• **What the task requires**
Look below for lines that hold the string "section" and copy each one.

- - - - - - -

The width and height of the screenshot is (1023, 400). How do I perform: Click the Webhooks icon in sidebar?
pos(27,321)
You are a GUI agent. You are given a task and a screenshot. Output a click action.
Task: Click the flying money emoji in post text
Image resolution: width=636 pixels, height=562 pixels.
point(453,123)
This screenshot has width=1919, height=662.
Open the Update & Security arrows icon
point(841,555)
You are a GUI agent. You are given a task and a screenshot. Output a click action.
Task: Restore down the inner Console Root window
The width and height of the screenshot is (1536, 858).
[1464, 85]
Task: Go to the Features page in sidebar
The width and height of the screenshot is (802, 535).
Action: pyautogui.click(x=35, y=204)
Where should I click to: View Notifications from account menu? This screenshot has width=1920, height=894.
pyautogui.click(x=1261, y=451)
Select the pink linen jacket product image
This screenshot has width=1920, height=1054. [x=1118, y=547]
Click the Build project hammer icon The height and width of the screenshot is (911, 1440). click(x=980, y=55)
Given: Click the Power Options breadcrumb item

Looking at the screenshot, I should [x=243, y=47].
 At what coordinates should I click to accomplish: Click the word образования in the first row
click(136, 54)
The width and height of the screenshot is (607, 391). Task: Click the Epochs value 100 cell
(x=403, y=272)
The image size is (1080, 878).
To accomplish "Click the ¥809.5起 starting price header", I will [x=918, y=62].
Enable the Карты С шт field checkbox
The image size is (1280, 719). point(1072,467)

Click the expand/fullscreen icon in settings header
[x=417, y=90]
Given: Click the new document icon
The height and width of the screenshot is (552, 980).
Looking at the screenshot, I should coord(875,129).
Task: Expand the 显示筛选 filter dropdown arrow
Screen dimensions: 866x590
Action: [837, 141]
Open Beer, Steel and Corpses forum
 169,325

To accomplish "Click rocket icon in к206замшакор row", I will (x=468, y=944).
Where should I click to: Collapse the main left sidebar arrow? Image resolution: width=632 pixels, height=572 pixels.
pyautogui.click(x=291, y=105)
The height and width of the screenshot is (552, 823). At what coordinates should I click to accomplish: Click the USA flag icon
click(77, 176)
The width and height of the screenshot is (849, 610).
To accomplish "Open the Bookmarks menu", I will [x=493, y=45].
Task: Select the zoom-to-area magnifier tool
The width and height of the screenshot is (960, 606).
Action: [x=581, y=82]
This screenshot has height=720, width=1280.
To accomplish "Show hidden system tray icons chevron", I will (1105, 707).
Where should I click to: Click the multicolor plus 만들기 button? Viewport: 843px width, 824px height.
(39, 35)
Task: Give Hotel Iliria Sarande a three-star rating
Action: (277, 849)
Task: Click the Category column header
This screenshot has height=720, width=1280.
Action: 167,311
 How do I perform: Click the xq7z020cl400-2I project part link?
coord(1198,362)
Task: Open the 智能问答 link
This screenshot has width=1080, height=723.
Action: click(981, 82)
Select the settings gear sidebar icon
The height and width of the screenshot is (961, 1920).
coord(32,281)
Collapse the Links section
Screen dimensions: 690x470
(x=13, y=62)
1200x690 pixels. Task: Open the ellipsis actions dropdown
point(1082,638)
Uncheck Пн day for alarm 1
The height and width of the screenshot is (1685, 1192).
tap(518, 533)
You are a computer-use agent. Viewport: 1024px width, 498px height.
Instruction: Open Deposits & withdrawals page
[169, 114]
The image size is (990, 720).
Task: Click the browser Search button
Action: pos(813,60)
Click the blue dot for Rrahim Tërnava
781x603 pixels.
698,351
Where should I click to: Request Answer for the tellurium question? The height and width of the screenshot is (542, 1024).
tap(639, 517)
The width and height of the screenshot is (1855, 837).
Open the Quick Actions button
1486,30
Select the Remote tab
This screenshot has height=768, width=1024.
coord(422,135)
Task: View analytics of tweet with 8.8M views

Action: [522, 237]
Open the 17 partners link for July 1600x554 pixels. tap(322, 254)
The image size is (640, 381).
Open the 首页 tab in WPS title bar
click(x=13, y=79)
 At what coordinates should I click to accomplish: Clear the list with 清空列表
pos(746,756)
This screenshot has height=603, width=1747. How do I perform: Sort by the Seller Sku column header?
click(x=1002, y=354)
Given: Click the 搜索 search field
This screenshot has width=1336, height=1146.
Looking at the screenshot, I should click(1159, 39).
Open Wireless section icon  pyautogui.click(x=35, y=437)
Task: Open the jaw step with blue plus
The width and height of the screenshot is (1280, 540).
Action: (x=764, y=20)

- - - - - - -

• **Answer to this problem**
Collapse the Links section
Open Wireless section icon  pyautogui.click(x=35, y=437)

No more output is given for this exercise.